Y tengo que reconocer que la exposición, como tal, me sorprendió. Ni por buena, ni por mala, ni por grande ni por pequeña. Me sorprendió porque, habituado a las muestras retrospectivas de arquitectos, me iba a encontrar planos, maquetas y perspectivas por doquier.

Y había de eso, pero, realmente en minoría.

En realidad me sorprendieron muchas cosas, supongo que porque no me lo esperaba. Había planos, no muchos, porque la exposición refleja más su vida que su profesión. Papeles, cuadros, fotografías, dibujos, pipas, cosas del diario, guardadas por la familia. Supongo.

Y los planos que había, no solo no eran demasiado grandes, sino, en general, realmente pequeños, casi íntimos. Hojas minúsculas, parte de un cuaderno por los taladros laterales que tenían, más pequeñas que media hoja de papel (tomando por papel un DIN A4), con dibujos completos, a pluma, de fachadas de edificios de tres y cuatro plantas, minuciosamente dibujados a plumilla, con verjas, rejería, ventanas… y a color. Un dibujito de no más 10x15 cm. Perfectamente detallado. Y más de uno!

Me pareció imposible tal minuciosidad. Menuda vista y pulso tenía. Así que, instintivamente, cosas que hace uno, recorrí toda la exposición escudriñando todas las fotografías y cuadros en que apareciera, para ver si en alguna aparecía con gafas. Y no. Todas, absolutamente todas, sin gafas (anteojos se llamaban por entonces). Increíble. O es que era muy coqueto, cosa no lo parece, o tenía una vista privilegiada.

§ **Bloque de datos**
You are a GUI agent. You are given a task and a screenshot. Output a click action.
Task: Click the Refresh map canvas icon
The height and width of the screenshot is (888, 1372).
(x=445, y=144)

§ **Objetivo**
Escribe la continuación del artículo sobre la exposición dedicada al arquitecto, empezando justo después de su última oración. Los datos provienen de otra fuente.

§ **Respuesta escrita**
Pero es que no solamente hay esos minuciosos dibujos profesionales. También un buen número de reproducciones de partes de retablos, tablas, pinturas, o motivos, pequeños para el conjunto de figuras que reproducían, a plumilla y, claro, coloreadas, aunque, si he de ser sincero, era mucho mejor dibujante que pintor, pues, aun cuando el color aparece en la mayoría de los trabajos expuestos (paisajes rurales, urbanos, arquitectónicos o religiosos), donde se aprecia mejor su capacidad artística en es la parte de pluma. El color, ya sea acuarela, tempera, incluso óleo, no tiene ese nivel. Sí, era más dibujante que pintor, aunque todo vaya unido. Y que conste: yo mismo me considero mucho más dibujante que pintor. Normal.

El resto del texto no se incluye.